# Math Help - Math Fraction Help

1. ## Math Fraction Help

When Jane asked about her quiz average thus far. Dr Sullivan remembered that she intended for each quiz to have a value of 10 points. Her record of Janes scores appears in the table.

1 = 11/20
2 = 12/25
3 = 3/5

She wondered the best way to compute Jane's average. If you were Jane, how would you want Dr. Sullivan to compute the quiz average?

2. What a rubbish question!

Turn each fraction into a decimal (by doing the division), add them up and divide by 3 to get the mean.

Arrange them in order of size and take the middle one to get the median.

You can't get the mode because all numbers are different.

"If you were Jane, how would you want Dr. Sullivan to compute the quiz average?"

I would answer: "Accurately and honestly."

3. Originally Posted by Matt Westwood
What a rubbish question!

Turn each fraction into a decimal (by doing the division), add them up and divide by 3 to get the mean.

Arrange them in order of size and take the middle one to get the median.

You can't get the mode because all numbers are different.

"If you were Jane, how would you want Dr. Sullivan to compute the quiz average?"

I would answer: "Accurately and honestly."
That honestly kind of didnt help...

I did

11/20=.55
12/25=.48
3/5 =.60

.55+.48+.60 = 1.63

1.63/3 = .54

That still doesnt answer "If you were Jane, how would you want Dr. Sullivan to compute the quiz average" or what other way there is to get the value of 10 for each quiz

4. Originally Posted by WaynePD
When Jane asked about her quiz average thus far. Dr Sullivan remembered that she intended for each quiz to have a value of 10 points. Her record of Janes scores appears in the table.

1 = 11/20
2 = 12/25
3 = 3/5

She wondered the best way to compute Jane's average. If you were Jane, how would you want Dr.

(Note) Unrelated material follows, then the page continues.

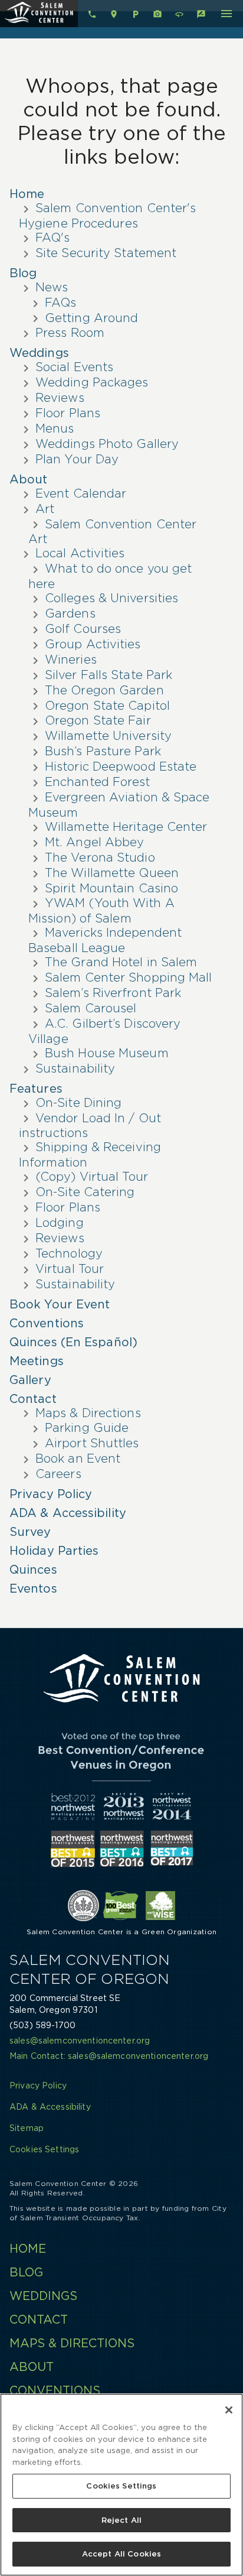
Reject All (121, 2520)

Sullivan to compute the quiz average?

You can get the average but they way you are doing it you only get the percentage. Each quiz is out of 10 points according to the problem. So...
Code:
  11/20 = .55
12/25 = .48
3/5 = .60
+____________
1.63  / 3  = .543 * 10 (points) = 5.43 average score on the quizes
You need to do this because the .54 is out of 1, just like 54% is 54 out of 100. You need the score which is out of 10.

I dont know what they are looking for on the how would you want them to average it part. It's not like a different method would get a different result without rounding. Unless you say you would rather him round to the tenths place after each calculation. But it would only get you another 3 points in the end so it's not like it would help.

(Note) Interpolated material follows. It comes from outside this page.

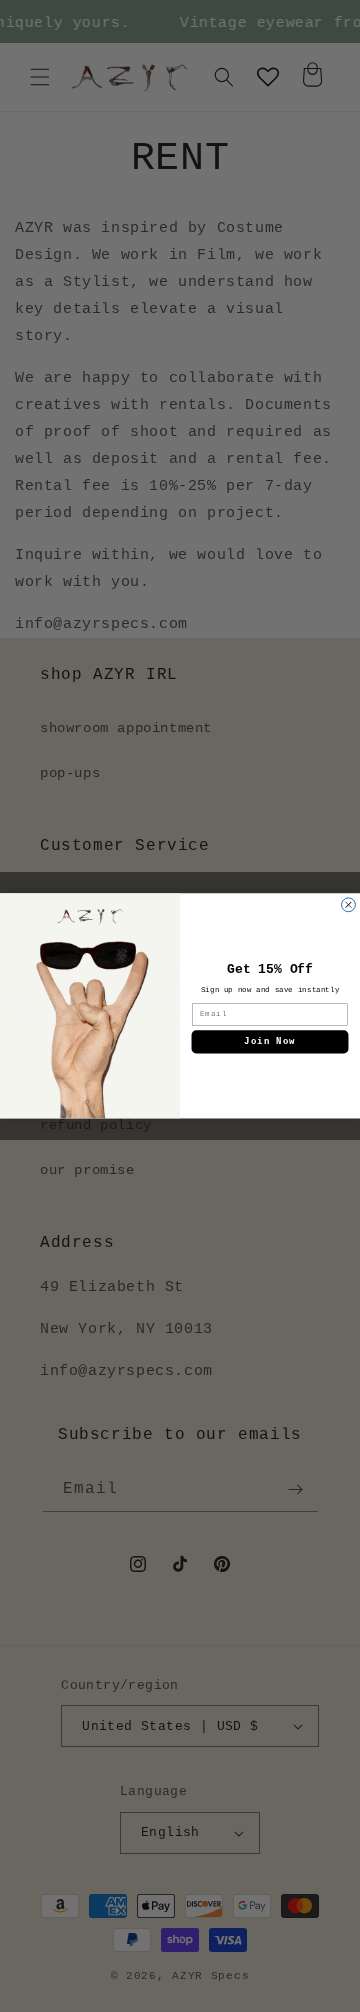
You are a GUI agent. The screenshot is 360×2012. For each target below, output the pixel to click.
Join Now (270, 1042)
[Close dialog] (349, 905)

5. ## my idea of the answer

Since the teacher intended to mark each quiz out of ten.You must change each quiz to be out of 10 marks. Looking at the total marks she gave for each quiz you can see that they are all factors of 100. So convert the fraction to fractions with denominators of 100 then to factions out of 10.
11/20 = 55/100 =5.5/10
12/25 = 48/100 =4.8/10
3/5 = 60/ 100 = 6/10
Jane marks out of 10 are:
5.5
4.8
6
To find the average add 5.5 +4.8 +6 then divide the answer by 3.
=16.3 ÷ 3
=5.4
Therefore the average = 5.4/10

6. Hello, WaynePD!

When Jane asked about her quiz average thus far. Dr. Sullivan remembered
that she intended for each quiz to have a value of 10 points.
Her record of Jane's scores appears in the table.

. . $\begin{array}{c|c}
\text{Quiz} & \text{Correct} \\ \hline
1 & \text{11 out of 20} \\
2 & \text{12 out of 25} \\
3 & \text{3 out of 5} \end{array}$

She wondered the best way to compute Jane's average.
If you were Jane, how would you want Dr. Sullivan to compute the quiz average?
These two statements imply that there is more than one way to compute Jane's average.

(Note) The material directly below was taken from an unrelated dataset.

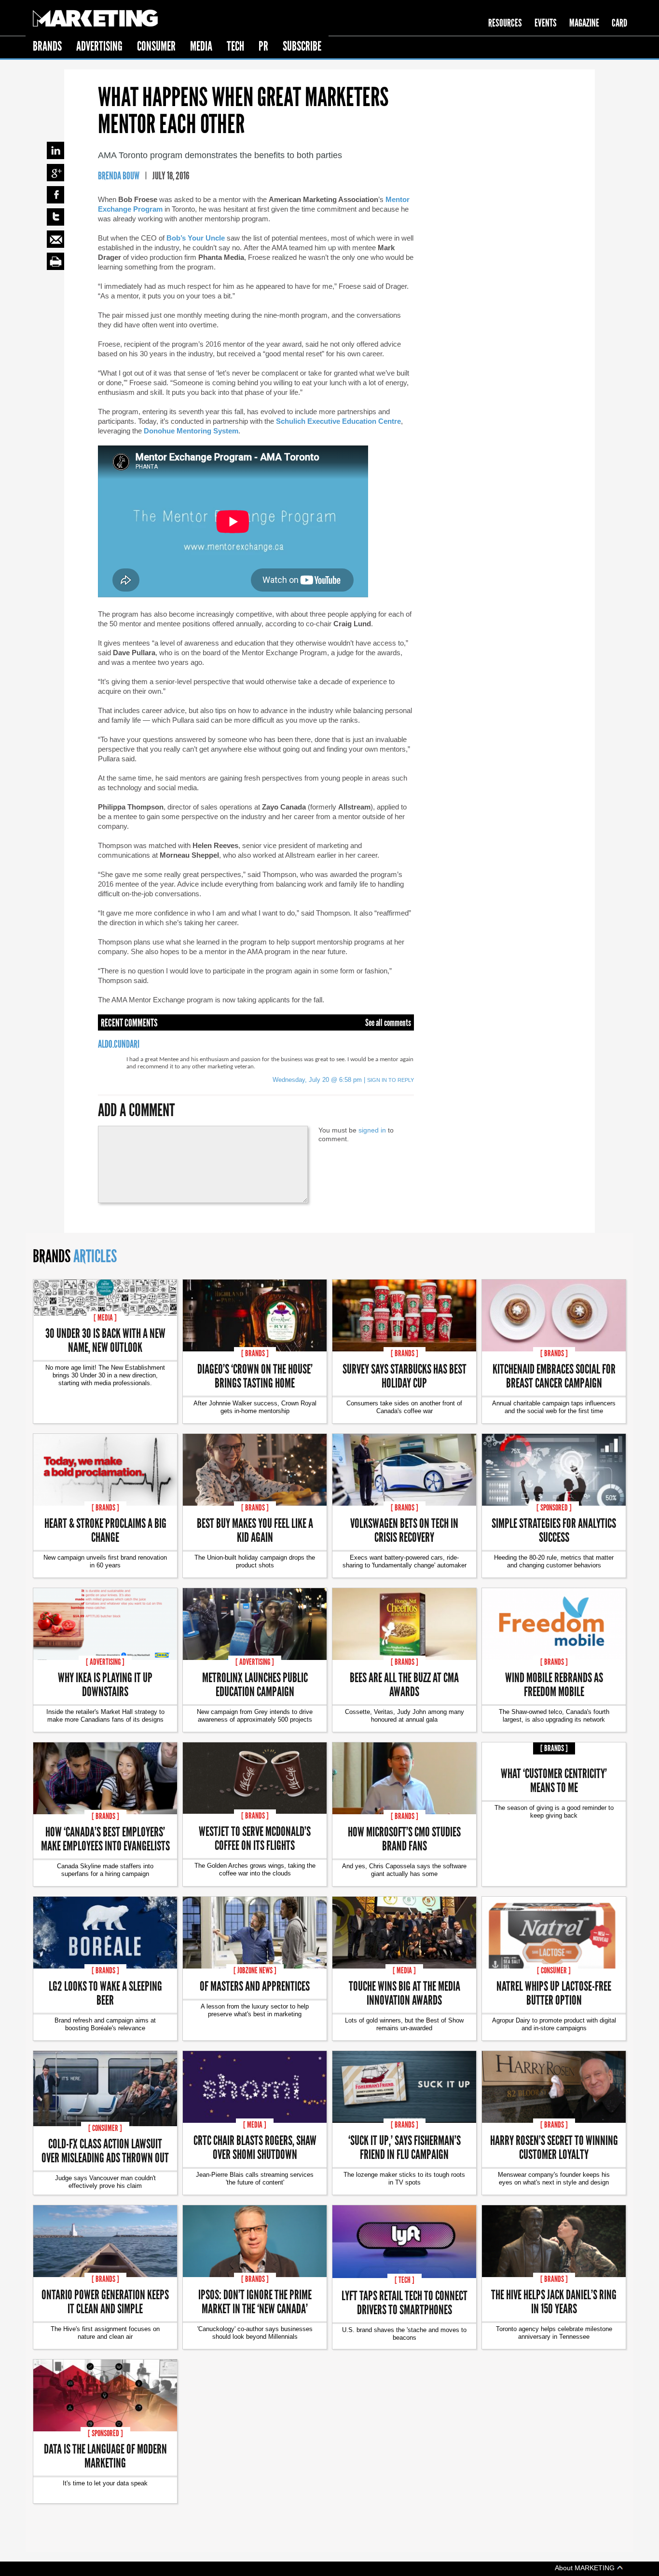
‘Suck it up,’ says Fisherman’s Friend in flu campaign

(A) The obvious method would be:

. . $\begin{array}{c|c|c}
\text{Quiz} & \text{Correct} & \text{Percent}\\ \hline
1 & \text{11 out of 20} & 55\%\\
2 & \text{12 out of 25} & 48\%\\
3 & \text{3 out of 5} & 60\%\end{array}$

$\text{Average} \:=\:\dfrac{55\% + 48\% + 60\%}{3} \;=\;\dfrac{163\%}{3} \;=\;54\frac{1}{3}\%$

(B) Another method would be:

. . $\begin{array}{c|c}
\text{Quiz} & \text{Correct} \\ \hline
1 & \text{11 out of 20} \\
2 & \text{12 out of 25} \\
3 & \text{3 out of 5} \\ \hline
\text{Total} & \text{26 out of 50} \end{array}$

$\text{Average} \;=\;\dfrac{26}{50} \;=\;52\%$

Given these two choices, Jane would prefer method (A).